— start DATASET RECORDS —

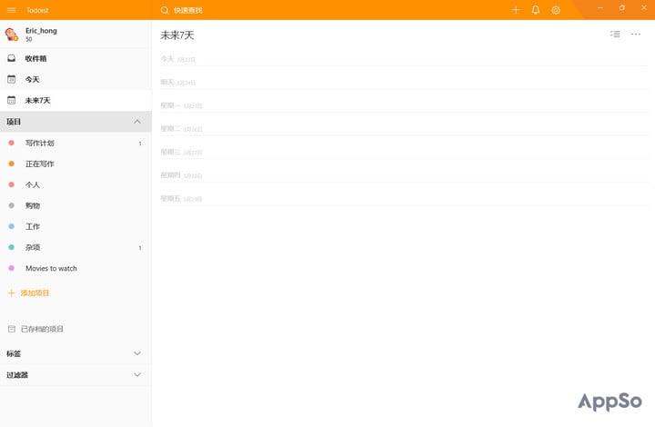Click the purple dot of Movies to watch

[x=11, y=268]
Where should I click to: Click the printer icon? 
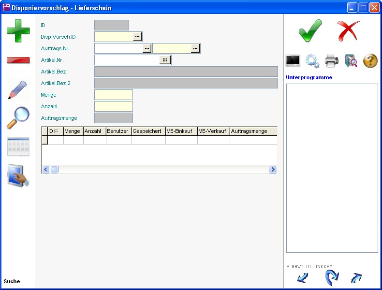[x=332, y=61]
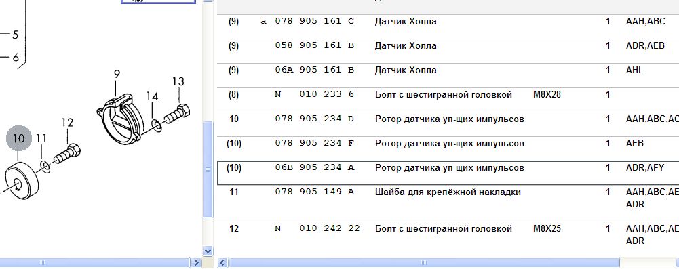Click washer callout 14 in the drawing
Image resolution: width=679 pixels, height=269 pixels.
(152, 96)
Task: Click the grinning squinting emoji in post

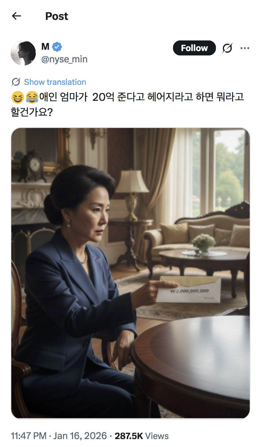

— end DATASET RECORDS —

◆ EXERCISE AIM
Reproduce the lines above word for word, leaving out the pictures.

◆ ANSWER TO THIS PROBLEM
Click the purple dot of Movies to watch

[x=11, y=268]
Where should I click to: Click the printer icon? 
[x=332, y=61]
Click washer callout 14 in the drawing
Image resolution: width=679 pixels, height=269 pixels.
(152, 96)
Task: Click the grinning squinting emoji in post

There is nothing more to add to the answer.